Sunday, September 28, 2008

Urology discovers it, too, has a feminine side

The urology rotation during my third year of medical school might best be described as a boys' club, often characterized by infighting, one-upmanship and sexual humor. It was a little off-putting to many students, but always entertaining.

So imagine my surprise when a female medical student recently told me that she loved her urology rotation, in which she found the doctors to be especially humanistic and caring. A big part of the reason, she believed, was the growing presence of women among her teachers. It turns out that the field is undergoing a gender transformation.

Urologists, who are specialists in the organs that produce urine, have always cared for women. After all, as Dr. Jennifer Gruenenfelder, a urologist in Laguna Hills, California, reminded me in an e-mail message, "Women have kidneys and bladders and urethras and ureters, too."

Yet even as more and more women entered medicine in the late-20th century, urology continued to overwhelmingly attract male applicants.

Not until 1962 did a woman - Dr. Elisabeth Pickett - become a board-certified urologist. By the mid-1980s, the United States had only 22 female urologists.

There were several explanations. For one thing, the stereotypical urology patient has always been a man, suffering from an enlarged prostate, prostate cancer or erectile dysfunction. The demanding hours of surgical fields like urology probably discouraged many female medical school graduates from applying, and the lack of female mentors and role models did the same.

Finally, when women did express interest, they were often met with little enthusiasm. In a 1997 survey of female urologists conducted by Dr. Christine L. Bradbury and colleagues at the University of Utah School of Medicine, 44 percent of respondents reported having been discouraged from entering urology because of their sex. Gruenenfelder said that a female dean at her medical school had told her that applying for a specialty in urology was "a bad idea."

At the same time, some urologists eagerly supported the entrance of women into their field. Dr. Harriette Scarpero of Vanderbilt University, the president of the Society of Women in Urology, said her urology mentors were superb doctors and excellent teachers. "My choice of urology," she told me, "had as much to do with the influence of those special teachers as it did with my love of surgery."

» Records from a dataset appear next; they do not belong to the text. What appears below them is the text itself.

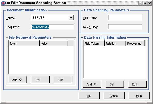Click the Root Path input field
The width and height of the screenshot is (153, 104).
coord(52,27)
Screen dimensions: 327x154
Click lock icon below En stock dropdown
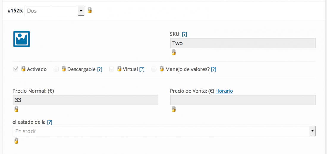click(16, 141)
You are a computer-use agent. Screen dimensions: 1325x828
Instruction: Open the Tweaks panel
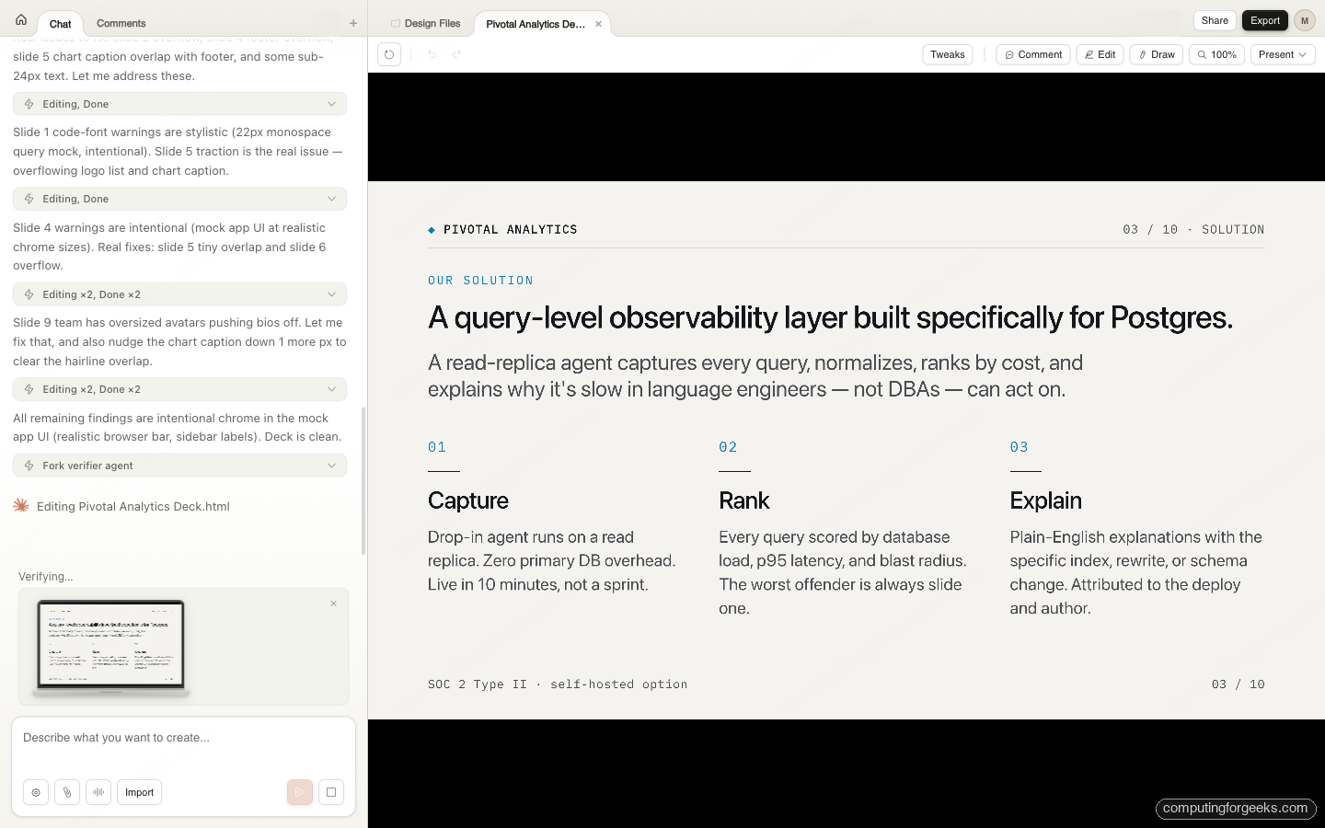[947, 54]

And once the pioneers arrived, more women followed. The Society of Women in Urology has more than 300 members, and Scarpero estimates that 20 percent of urologists in training are now women. A female urologist who calls herself Dr. Keagirl has even created a Web site, UroStream (urostream.blogspot.com), that discusses the "ever humorous field of urology."

But old barriers and stereotypes do not simply disappear. Dr. Kristin Kozakowski, now a pediatric urology fellow at the University of Toronto, was one of three women who made up the entire recent graduating class of urology residents at Columbia University Medical Center. Though she praised the professionalism of her senior male colleagues, she said she still felt awkward around them. "It is as if they still want to engage in bathroom humor but cannot do so around women," she said.

And she reports resistance from another group of males: certain patients who either thought she was a nurse or asked to see a male urologist. Gruenenfelder recalls being called "babe," "sweetheart" and "honey" during her training.

Both doctors acknowledge that special issues of modesty exist when they examine male patients. It is difficult for many men to undress in the presence of a woman and then submit to an examination of their private parts.

But just as there have been male gynecologists for decades, there are now female urologists. As Kozakowski politely tells reluctant patients, "I'm the doctor who is here."